Today was a story about Sam Jones (click here to read more) and his conversion. Sam was an alcoholic. But he had godly parents who prayed for him. When his father was on his deathbed Sam promised he'd meet him and his mother in Heaven.
"I went to the bar and begged for a glass of liquor and looked in the mirror. I saw my hair matted, the filth and vomit on my clothes, one of my eyes closed, and my lips swollen. I said, 'Is that all that is left of the proud and brilliant lawyer, Sam Jones?' I smashed the glass on the floor, fell to my knees and cried, 'Oh God! Oh God, have mercy!' The bartender ran to my side and thought I was dying. I staggered to my cheap rooming house and asked for black coffee. I went through three days and nights of hell, but when the morning came, something happened to old Sam Jones. I went to the clothing store and said, 'I want you to give me a new suit. I got saved last night.' I went to the barber for I had not had a shave in a month. I left to go to my wife whom I had beaten till she was black and blue. She didn't even recognize her own husband. I said, 'Honey, God has given you a new husband and the children have a new daddy, and I wonder if you will forgive me and start all over.' I have been going round the country bragging about Jesus ever since."

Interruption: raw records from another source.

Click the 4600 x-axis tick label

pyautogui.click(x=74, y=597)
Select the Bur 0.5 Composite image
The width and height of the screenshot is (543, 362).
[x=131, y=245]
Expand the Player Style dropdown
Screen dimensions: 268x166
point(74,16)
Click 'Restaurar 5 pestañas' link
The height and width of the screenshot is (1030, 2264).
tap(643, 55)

As Christians we each have bragging rights. Paul wrote in II Corinthians 12:9 ". . . I am glad to boast about my weaknesses, so that the power of Christ may work through me." And again in Galatians 6:14, "But God forbid that I should boast except in the cross of our Lord Jesus Christ, by whom the world has been crucified to me, and I to the world." (NLT)
I've been musing ever since we read that story this morning. What are our bragging rights? Our Jesus Who saved us. Some are filled with gratefulness to God for saving them out of deep sin. My gratefulness to God is that He rescued me before I walked into deep sin. But then as I pondered some more I realized that to God, sin is sin. Wow. Deep thought. When God rescued me from myself He said, "You have a rebellious heart." The Scripture is very clear about rebellion: it's the same as witchcraft. Yes, sin is still sin to God. No, I haven't the memories to deal with as some have, but I have been rescued just the same as a murderer, or a thief, or an adulterer. What a merciful God!
Bragging rights. I have them. I've been rescued. It was Jesus. He did it. He died so that I might have life. Not just life in Heaven with Him forever some day, in the sweet by and by. But life NOW.
And that's another reason I want to be salty. Jesus is Life. Go tell somebody.